While grandmas from the past would have used pickling to extend the life of seasonal vegetables, its current revival can be partly credited to on-trend Americana-style sliders, alongside New York-style sandwiches, plus Asian salads.
All cuisines which use quick pickling techniques do so to add tang, crunch and contrast to savoury, hot or spicy dishes. In Auckland, the rise of Maori cuisine has been helped along by Chefs such as Monique Fiso who is making indigenous cuisine a fine-dining treat. Greater access to – and acceptance of – native ingredients, has seen the development of dishes such as her Ngai Tahu Bluff oysters with karamu berry mignonette foam and pickled karamu berries. Where she goes, others follow.

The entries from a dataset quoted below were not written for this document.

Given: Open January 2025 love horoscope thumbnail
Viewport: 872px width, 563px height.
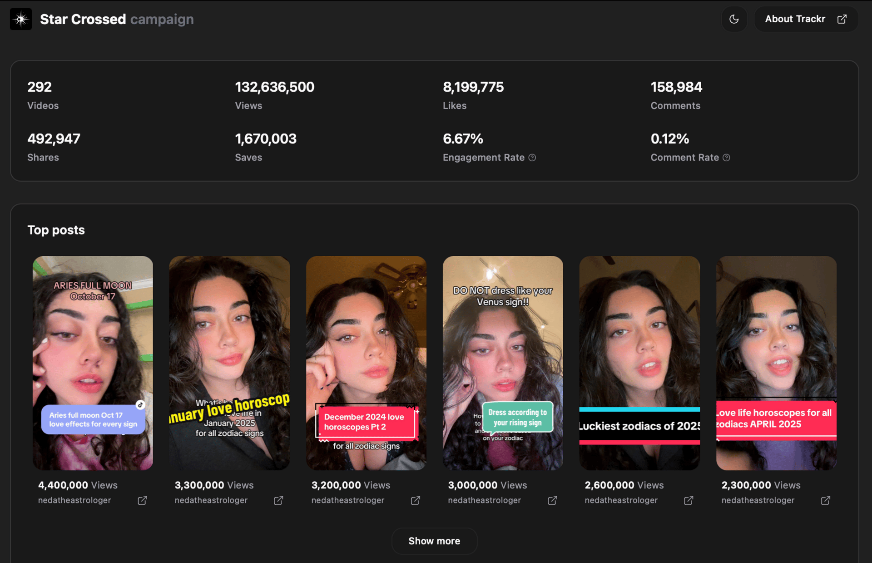Looking at the screenshot, I should [229, 363].
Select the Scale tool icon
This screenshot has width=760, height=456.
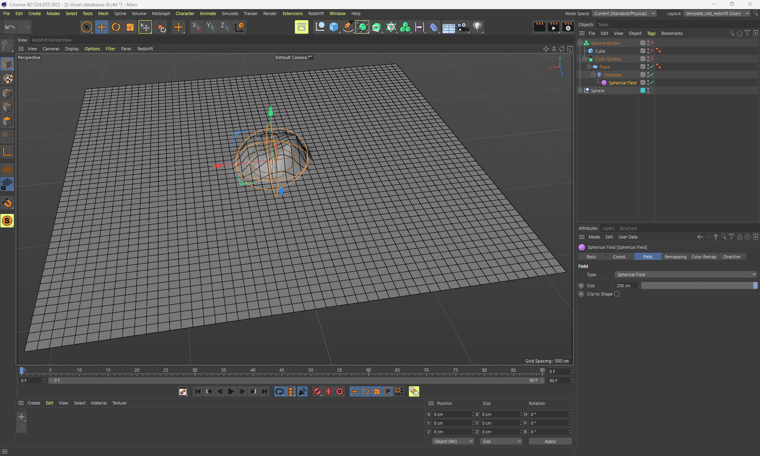130,27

While pickling can be a relatively simple process, any Chef worth his or her salt – and a nitro canister – can concoct a decent foam too, and follow the lead of talented Chefs such as Martin Benn. Benn was a master of foams and emulsions, along with Heston Blumenthal, when molecular gastronomy was at its height, whereas now it can be found at sea level on a variety of menus. Boat hire company Sydney Harbour Exclusive features a slow-roasted Angus grain-fed eye fillet, with red onion horseradish soubise and mustard foam emulsion on its cruising menu.

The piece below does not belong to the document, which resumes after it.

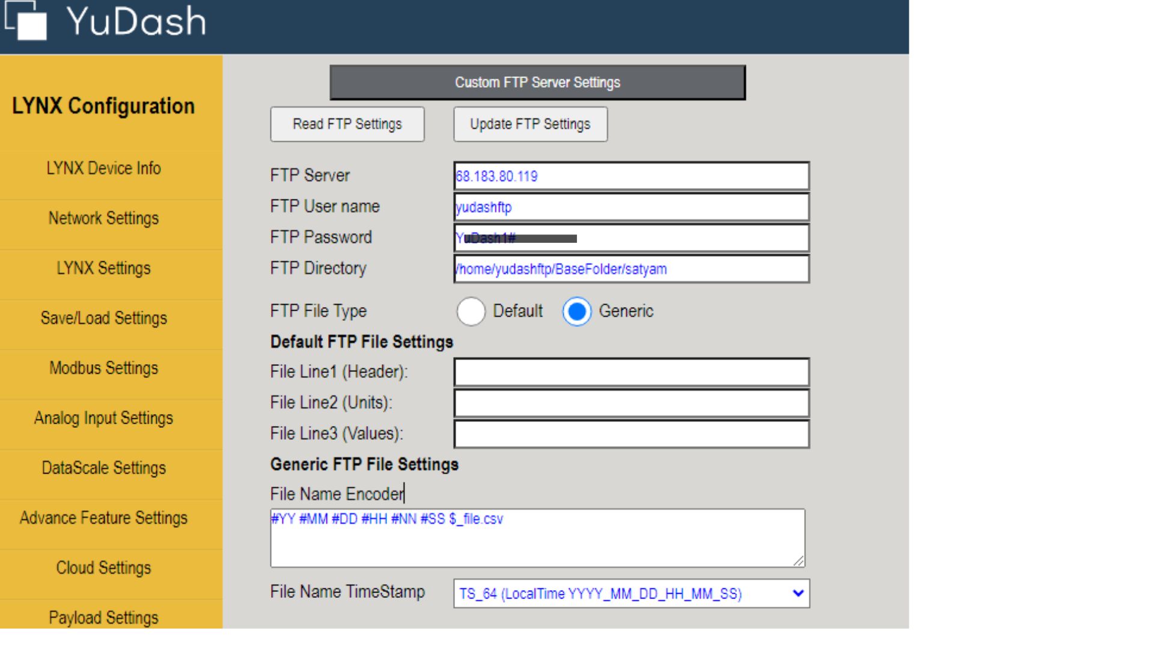This screenshot has width=1154, height=649.
Task: Navigate to Modbus Settings
Action: 103,368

Glazes and marinades, meanwhile, owe some of their continued longevity to the recent dude food and Americana craze. Sticky success often pairs with economy as cheaper cuts such as brisket, chicken wings and local pork ribs can take the flavour to another level and also extend the budget. From hot-right-now hot wings as offered by Morgan McGlone’s Belles Hot Chicken, which recently dipped a pop-up toe into his New Zealand homeland, to more traditional honey, soy and ginger glazed pork ribs with that essential Asian elements of hot, sour, salty, and sweet, it’s time you gave glazes and marinades a go. Try a dry rub, two-hour smoke, then a drizzle of glaze before serving to take a simple dish to the next level.